As far as I understand, running training runs seems to be the only way to test the codebase. Due to lack of hardware I am unable to do so, but to anyone who can and would like to quickly verify the claims, releasing the trained weights at 100 epochs and a minimal script to infer the results would be greatly helpful.

We acknowledge the reviewer's (@alchemi5t) request and have taken steps to facilitate easy verification of our results. The trained model weights at 100 epochs have been made publicly available at https://osf.io/hp3ab/files/osfstorage , corresponding to the results presented in Tables 1 and 2. Additionally, we provide two minimal inference scripts (test_script_for_table_1.py and test_script_for_table_2.py) that allow users to reproduce our reported accuracy without requiring extensive computational resources. This ensures that our findings can be easily validated by downloading the weights and running a single command.

The steps have been explained in the newly added section, "To Validate the Results Using the Trained Weights (Direct Inference Without Training)" in the GitHub README.md file and in Section 5.4 of the revised manuscript.
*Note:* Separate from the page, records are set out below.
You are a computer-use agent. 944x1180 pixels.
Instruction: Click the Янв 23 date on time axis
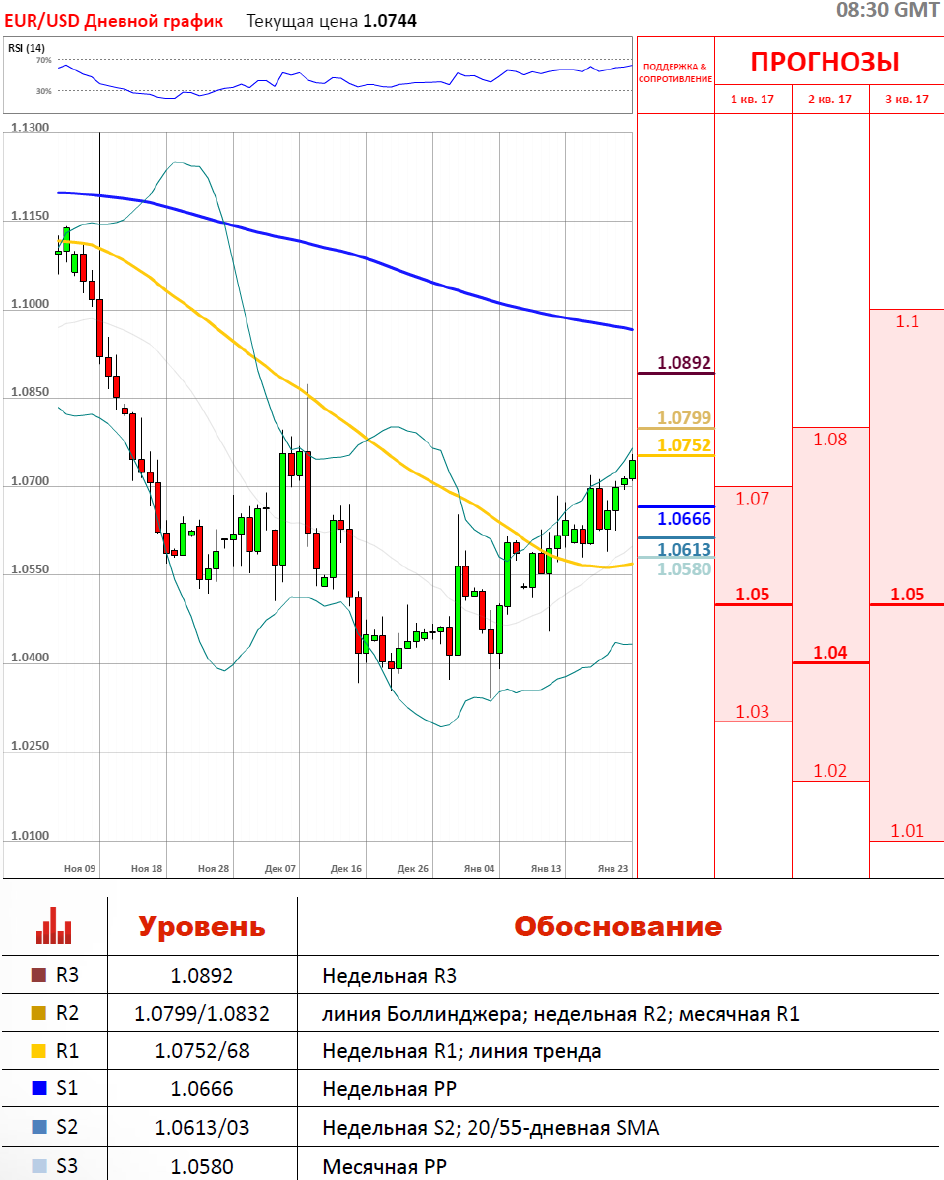tap(612, 868)
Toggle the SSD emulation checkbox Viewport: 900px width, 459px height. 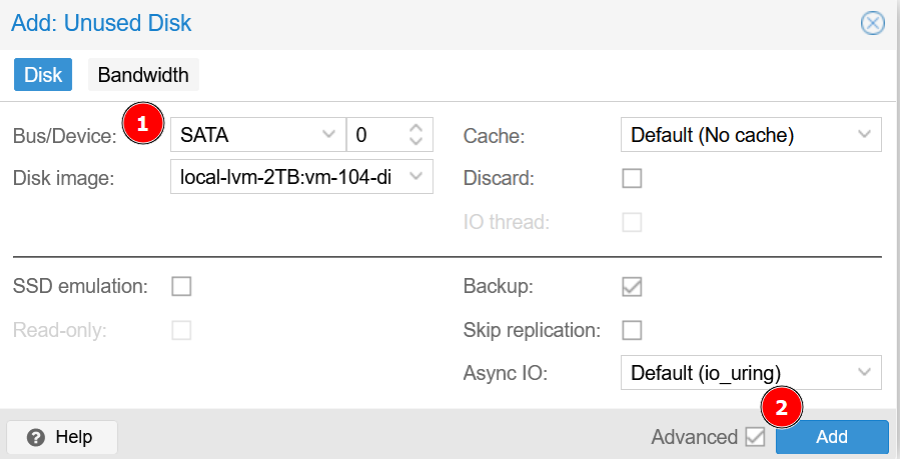[181, 287]
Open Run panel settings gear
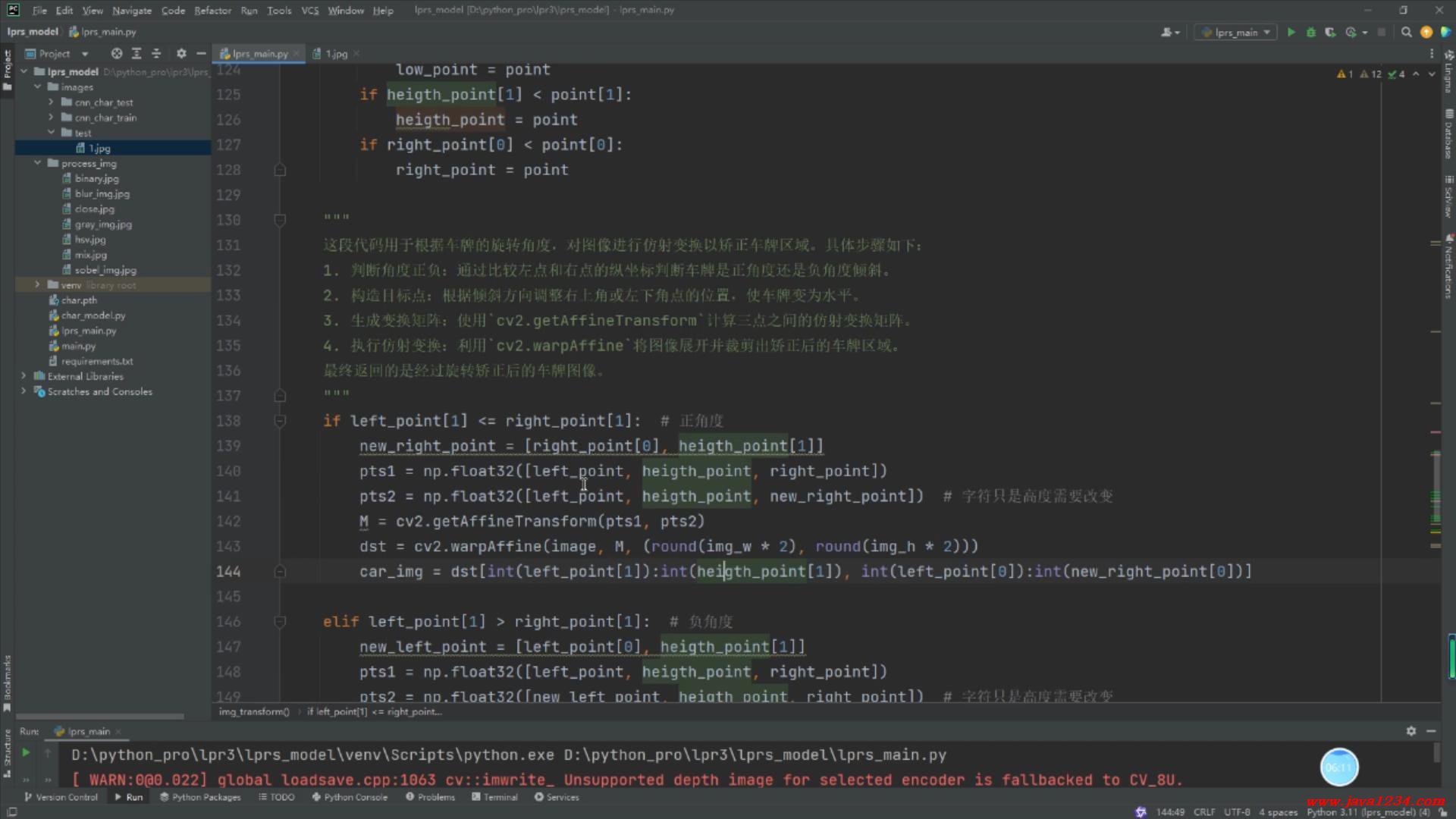The image size is (1456, 819). coord(1410,731)
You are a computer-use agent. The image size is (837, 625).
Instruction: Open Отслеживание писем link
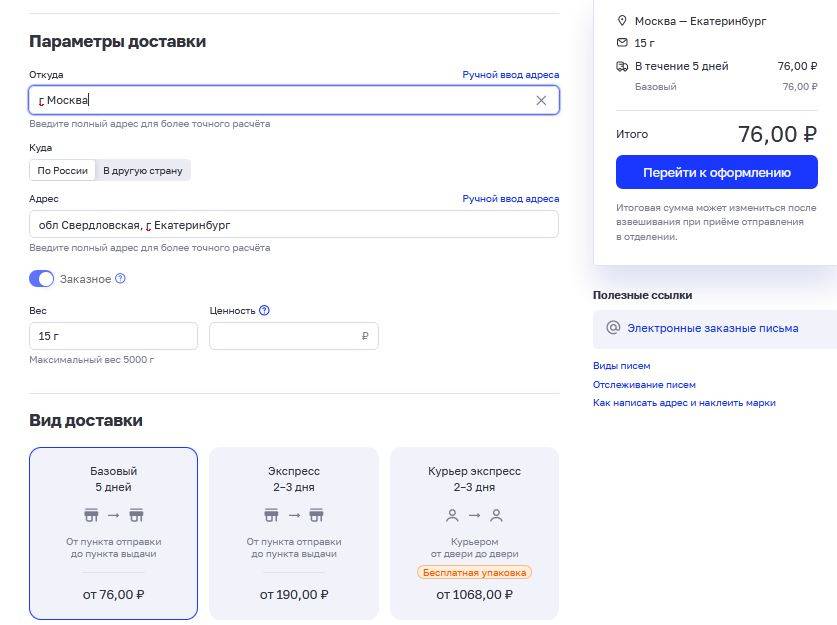pos(644,384)
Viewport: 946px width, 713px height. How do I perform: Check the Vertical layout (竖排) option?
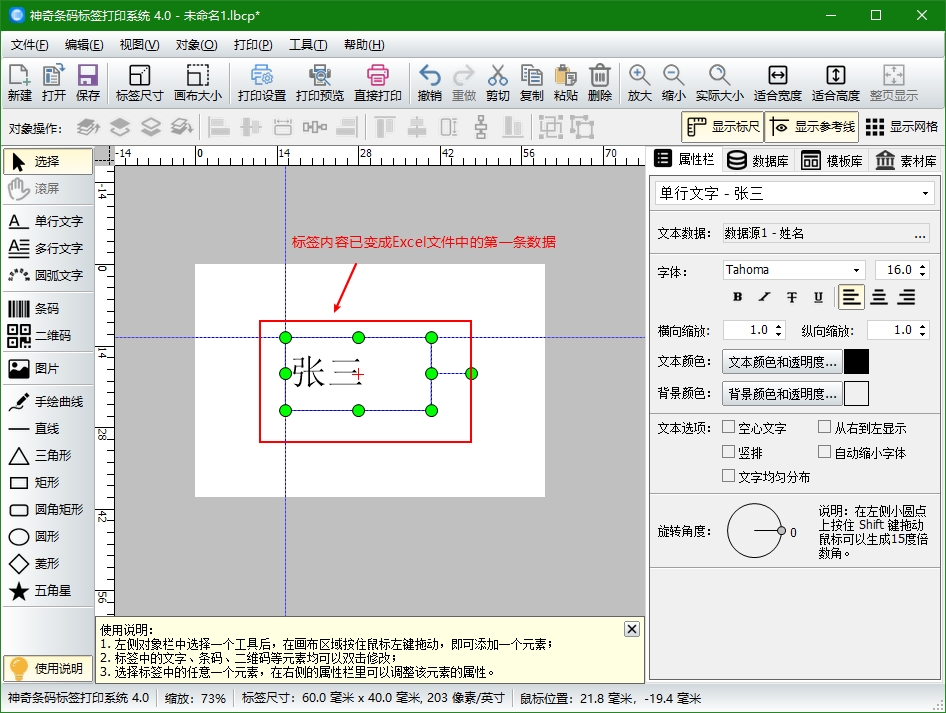click(728, 453)
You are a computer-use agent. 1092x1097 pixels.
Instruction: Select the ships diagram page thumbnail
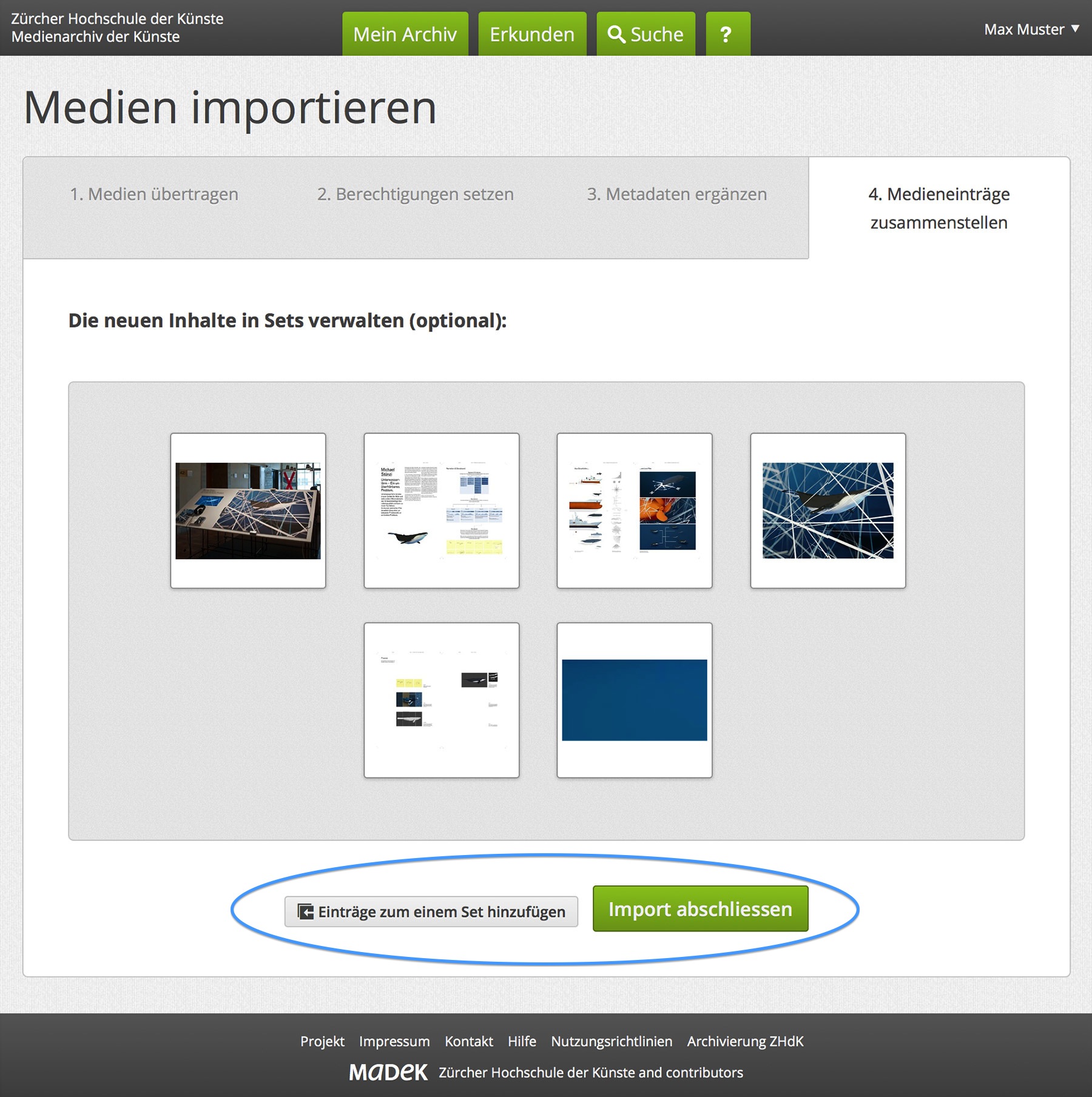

For example, the following command can be used to verify results for the VGG-16 architecture on CIFAR-10 with batch normalization:

python test_script_table_1.py --arch vgg16 --dataset cifar10 --deconv False --model_path "checkpoints/cifar10_vgg16_BN.pth.tar"

Clarification on Software Versions (Reviewer 2’s Comment @jsta)

Section 1, last paragraph, says "our study attempts to reproduce the results reported in the original paper with the most recent versions of software libraries.". This is not accurate, for example, Tensorflow 2.12 is years old. Maybe change to "the most recent version of software libraries as of [some date]"?

In response to Reviewer 2’s remark regarding our statement in Section 1, we have revised the language. The original phrase “with the most recent versions of software libraries” has been updated to “with the most recent versions of software libraries as of 2020” to prevent any misunderstanding (Section 1 Page 3). During our study, we attempted to contact the original authors to obtain the precise library versions used in their experiments, as the repository did not include this information. Unfortunately, we did not receive a response. Therefore, we adopted the following approach: we used the latest available versions of each library as of 2020 and opted for more recent versions only when compatibility issues arose. The details are explained in Section 4.5 of the revised manuscript.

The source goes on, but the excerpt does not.